Saved data entries:
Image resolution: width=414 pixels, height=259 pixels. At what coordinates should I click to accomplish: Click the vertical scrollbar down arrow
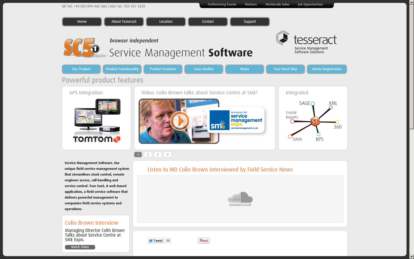[x=411, y=256]
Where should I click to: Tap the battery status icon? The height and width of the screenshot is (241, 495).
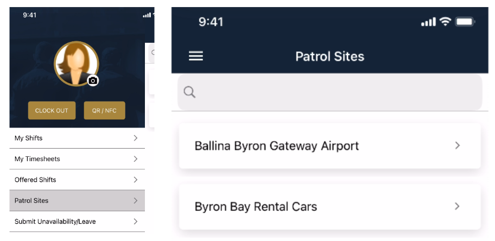coord(465,22)
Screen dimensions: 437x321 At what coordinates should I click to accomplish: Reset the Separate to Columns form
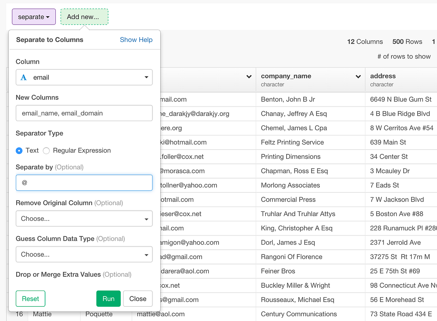pyautogui.click(x=30, y=299)
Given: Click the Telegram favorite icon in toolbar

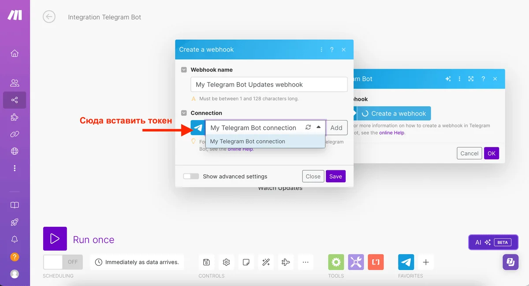Looking at the screenshot, I should pyautogui.click(x=406, y=262).
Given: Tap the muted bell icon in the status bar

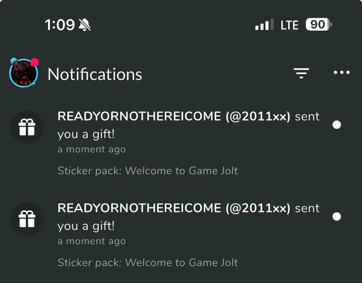Looking at the screenshot, I should [84, 25].
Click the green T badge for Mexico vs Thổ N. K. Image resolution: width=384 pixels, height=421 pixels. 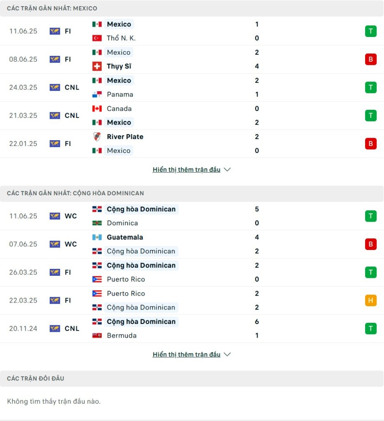370,31
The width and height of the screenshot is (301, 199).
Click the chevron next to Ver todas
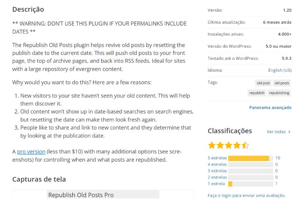[289, 132]
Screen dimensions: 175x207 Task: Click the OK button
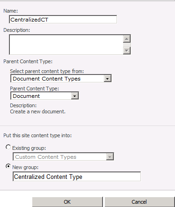click(67, 202)
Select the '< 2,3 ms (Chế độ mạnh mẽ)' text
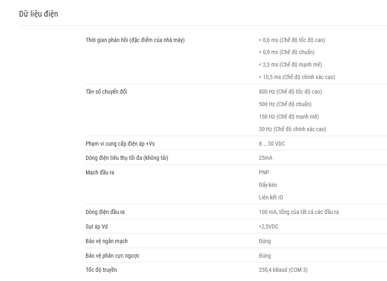 [290, 65]
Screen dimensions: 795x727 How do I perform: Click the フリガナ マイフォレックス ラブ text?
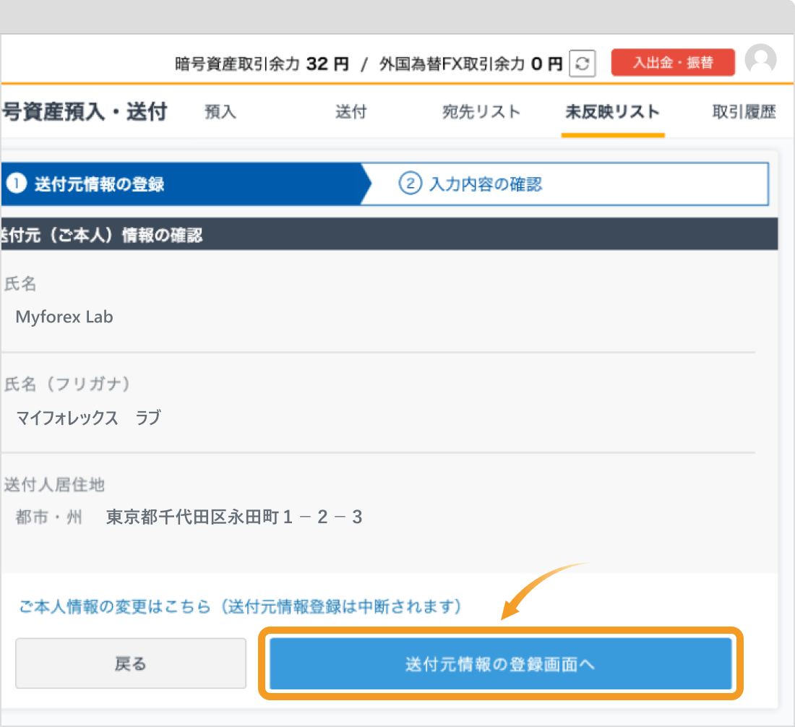(90, 418)
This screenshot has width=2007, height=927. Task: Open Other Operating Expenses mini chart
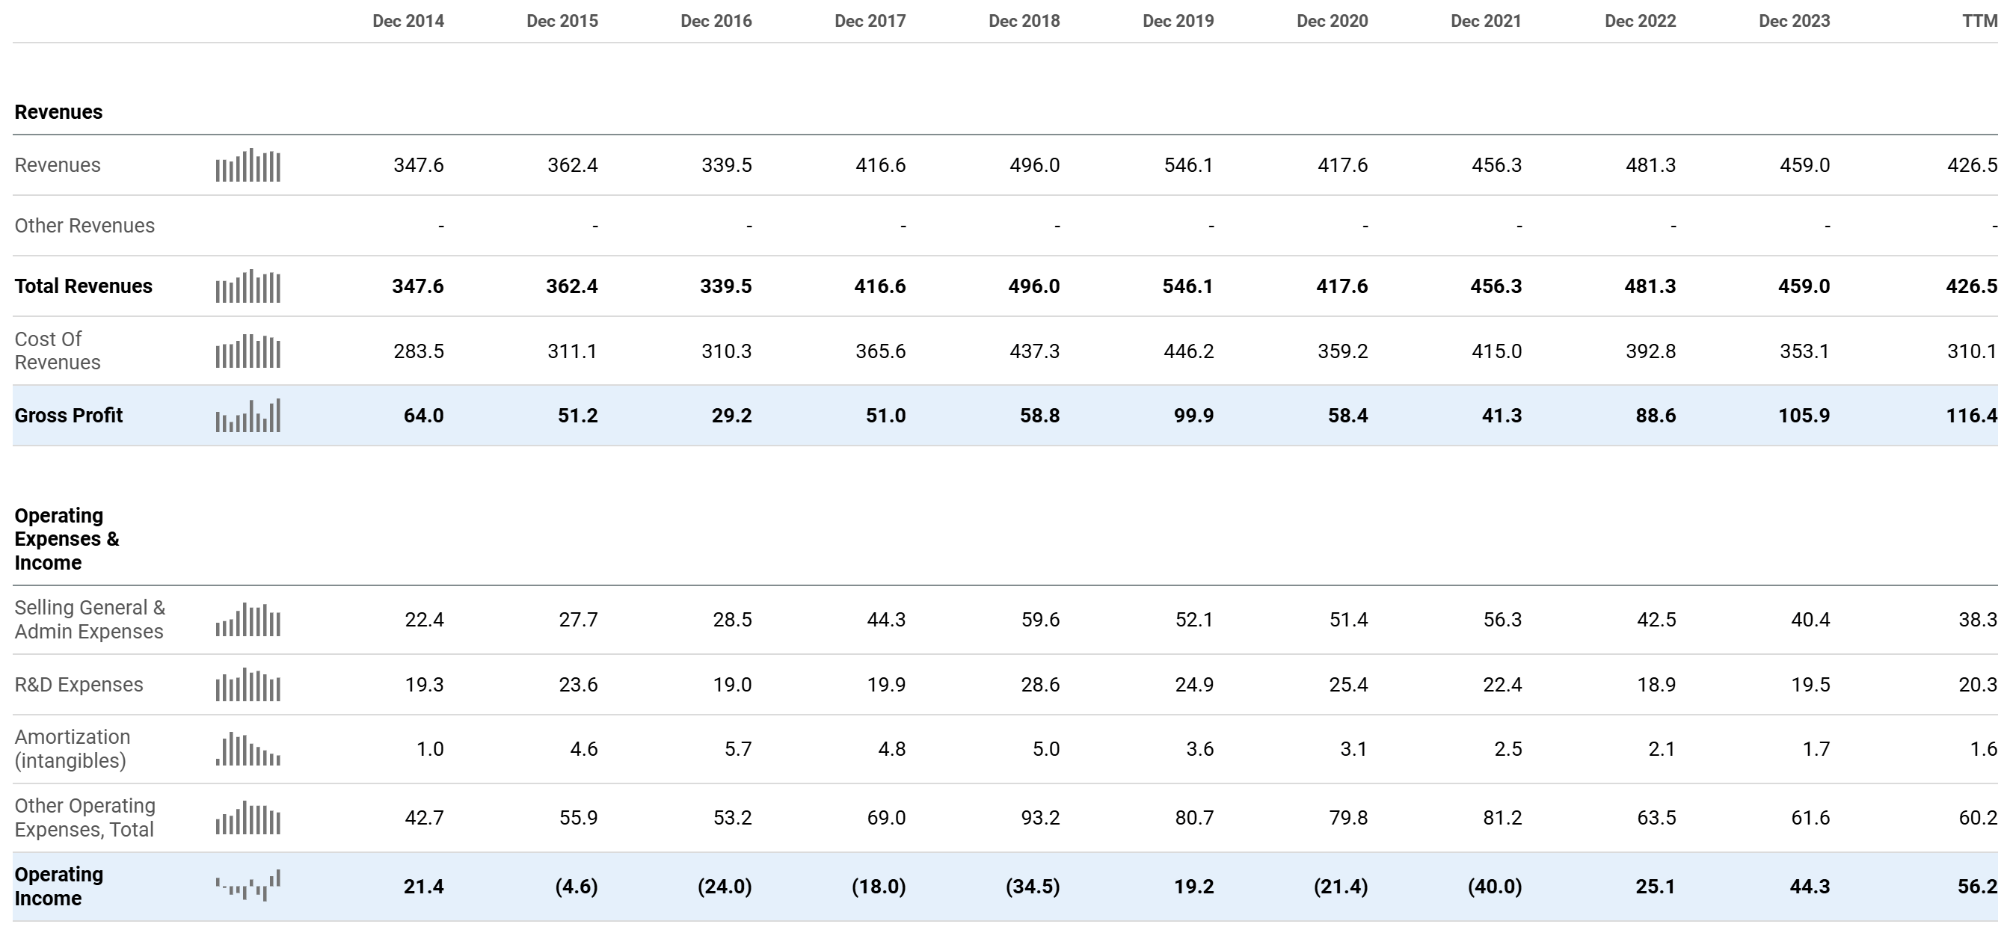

#### Work request
Reproduce the lines above, exactly and exclusively, from the line containing "Select the '< 2,3 ms (Chế độ mạnh mẽ)' text" down to the last line, both included; pictures are not part of the copy.

#### Response box
Select the '< 2,3 ms (Chế độ mạnh mẽ)' text
 [290, 65]
Screen dimensions: 795x727 How do I perform: Click the フリガナ マイフォレックス ラブ text?
(90, 418)
This screenshot has width=2007, height=927. Task: Open Other Operating Expenses mini chart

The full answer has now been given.